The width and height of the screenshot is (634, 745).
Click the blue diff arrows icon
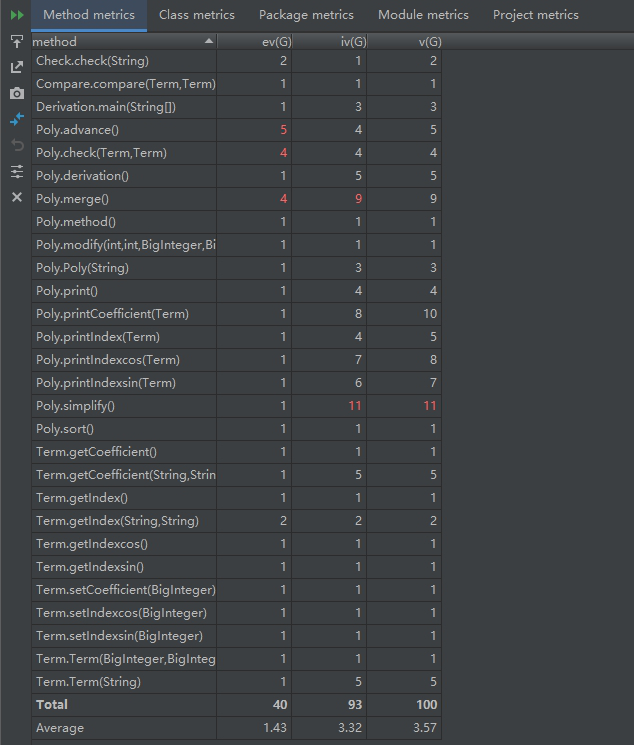16,120
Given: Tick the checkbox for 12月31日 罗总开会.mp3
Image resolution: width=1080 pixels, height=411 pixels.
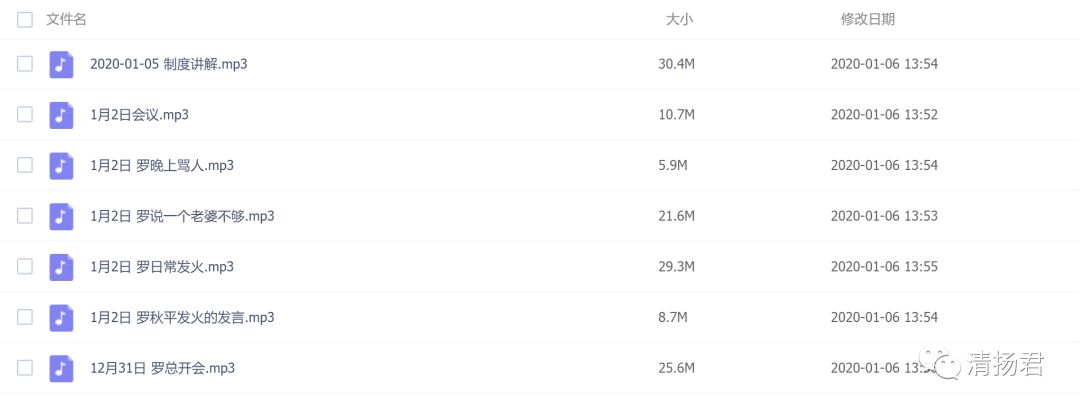Looking at the screenshot, I should coord(25,368).
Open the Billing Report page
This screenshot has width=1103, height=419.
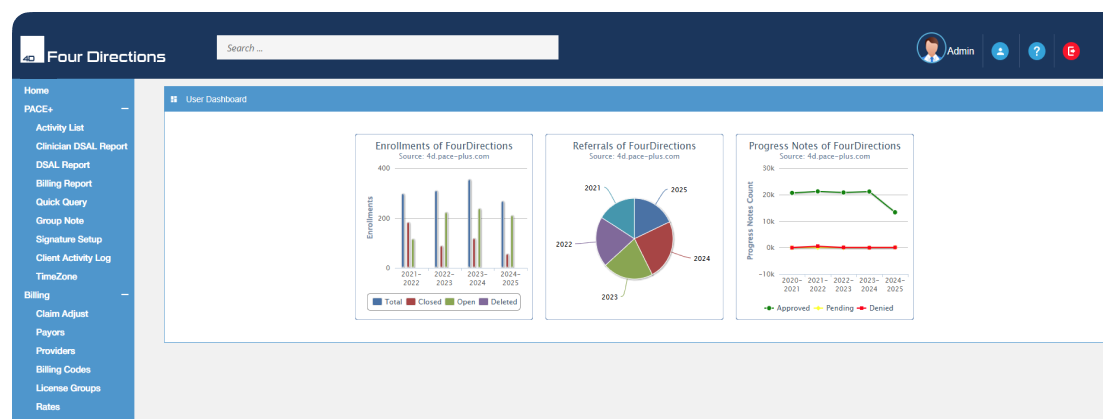click(64, 183)
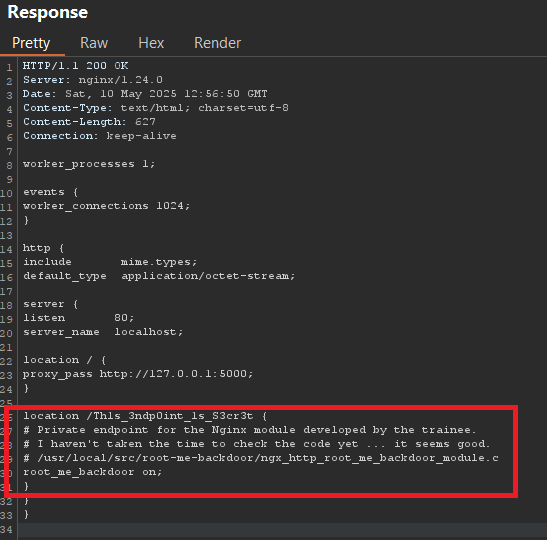
Task: Click the worker_connections 1024; line
Action: [106, 206]
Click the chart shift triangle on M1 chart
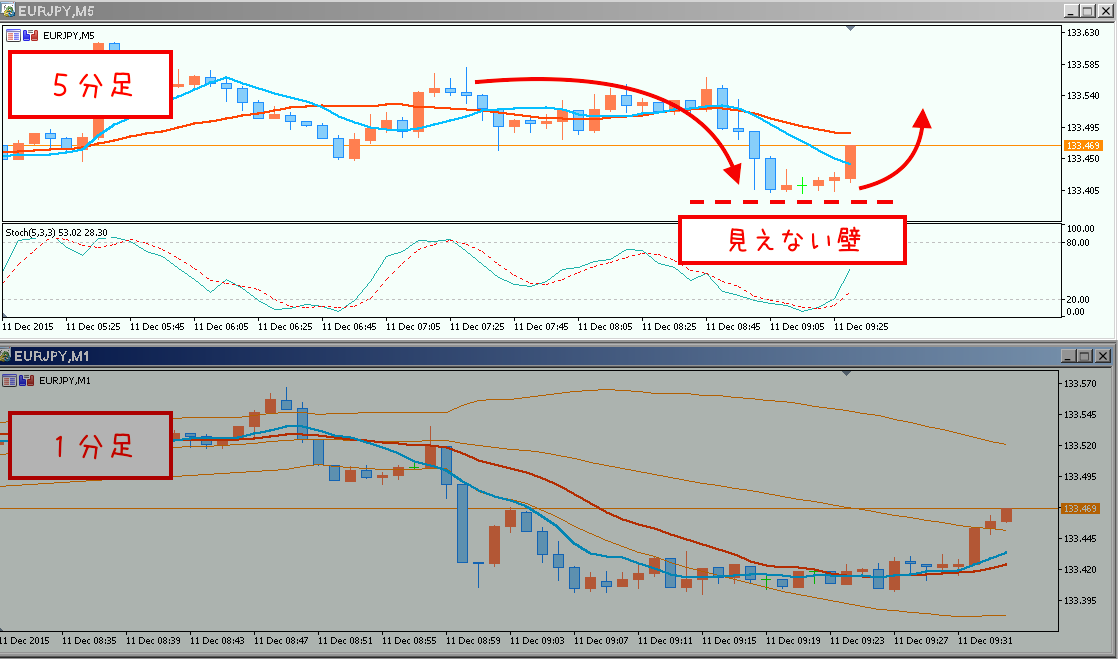Viewport: 1118px width, 659px height. click(x=847, y=374)
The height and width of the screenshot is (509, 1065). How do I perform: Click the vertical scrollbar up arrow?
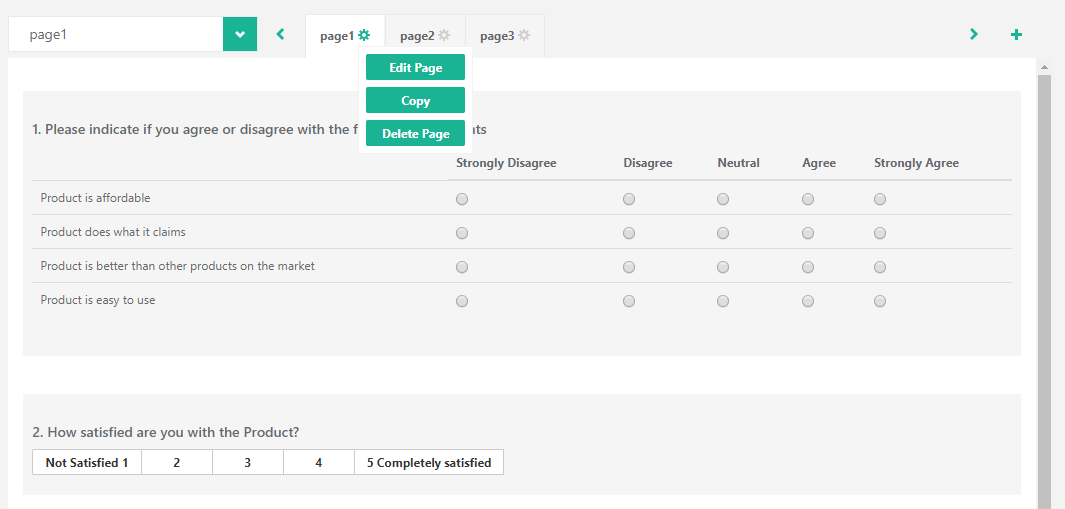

--

-- Task statement --
Leave every picture out. Retype the remaining data exactly.

-- Task output --
The width and height of the screenshot is (634, 745).
Click the blue diff arrows icon
16,120
Given: Tick the checkbox for 12月31日 罗总开会.mp3
Image resolution: width=1080 pixels, height=411 pixels.
Looking at the screenshot, I should coord(25,368).
Open the Billing Report page
This screenshot has width=1103, height=419.
click(64, 183)
Task: Click the worker_connections 1024; line
Action: [106, 206]
Click the chart shift triangle on M1 chart
Viewport: 1118px width, 659px height. click(x=847, y=374)
The height and width of the screenshot is (509, 1065). How do I perform: Click the vertical scrollbar up arrow?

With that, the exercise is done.